Settings
Four settings control what gets flagged. Adjust them in the page header (or under Filters on smaller screens). Changes recompute findings against the current scan immediately.
Time Window
The lookback period analyzed against activity logs. Drives every other detection on the page: stale, unused, over-privileged, and over-scoped all reference this window.
Defaults
- Default
- 30 days
- Options
- 7, 30, 60, 90, 180, 365 days
Recommended Settings
7-30 days
Offboarding and rapid post-change verification.
90 days
Quarterly audits aligned with most compliance cycles.
180-365 days
Annual reviews, seasonal access patterns, and Owner-role exception checks.
Stale Threshold
Percentage of the time window that must elapse since the last activity for an assignment to be flagged stale.
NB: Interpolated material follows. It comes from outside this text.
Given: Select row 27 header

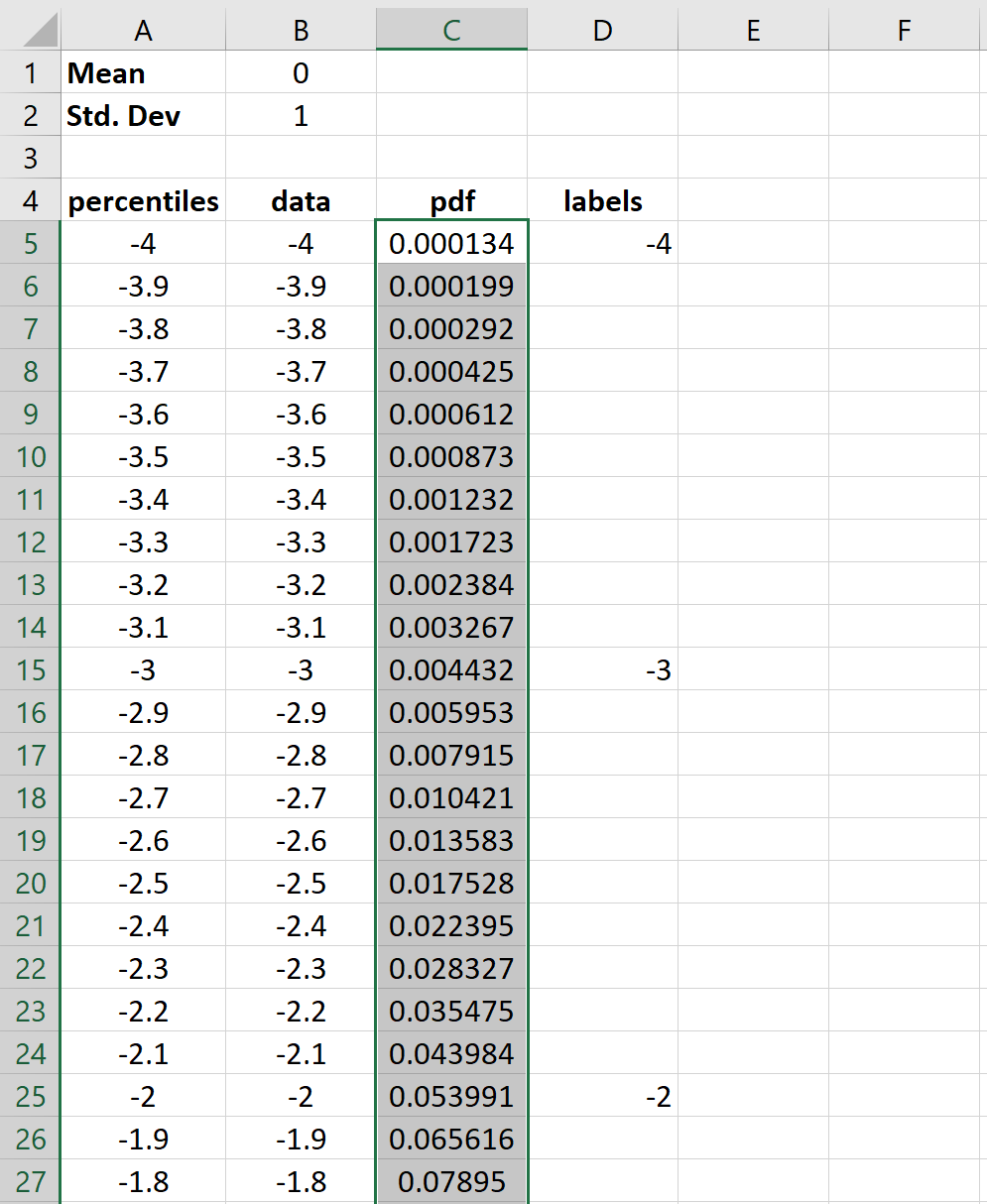Looking at the screenshot, I should (30, 1181).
Higher values flag only clearly abandoned access; lower values flag aggressively at the first sign of inactivity.
Defaults
- Default
- 50%
- Range
- 1-100%
How the math reads
A 365-day window with the threshold at 70% flags assignments where the last activity was more than 255 days ago (365 × 0.70). That focuses reviews on access inactive for the bulk of the year while letting quarterly or seasonal usage pass.
Recommended Settings
30-40%
Aggressive. High-security environments needing frequent validation.
50-60%
Balanced. Default for most organizations.
70-80%
Conservative. Reduces noise from intermittent legitimate use.
Over-Scoped Threshold
Minimum scope efficiency before an assignment is considered appropriately scoped. Scope efficiency is the percentage of entities in the assignment's scope that the principal has actually operated on.
Defaults
- Default
- 30%
- Range
- 1-100%
How the math reads
Contributor on a subscription with 100 resources, with activity on 25 of them, is 25% scope efficiency. At the default 30% threshold, that's flagged. At a 20% threshold, it isn't.
Recommended Settings
10-20%
Aggressive. Large environments with hundreds of resources per subscription.
30-40%
Balanced. Default for most organizations.
50-60%
Conservative. Only flags clearly narrow activity.
Excessive Sprawl Threshold
Number of subscriptions a single role can span before the assignments are flagged for review. Lower values prompt reviews of broad access more aggressively; higher values focus only on extreme sprawl.
Defaults
- Default
- 5 subscriptions
- Range
- 1-50
Recommended Settings
3-4
Strict. Many subscriptions, broad access discouraged.
5-7
Balanced. Default for most organizations.
10+
Permissive. Large enterprises where wide access is more common.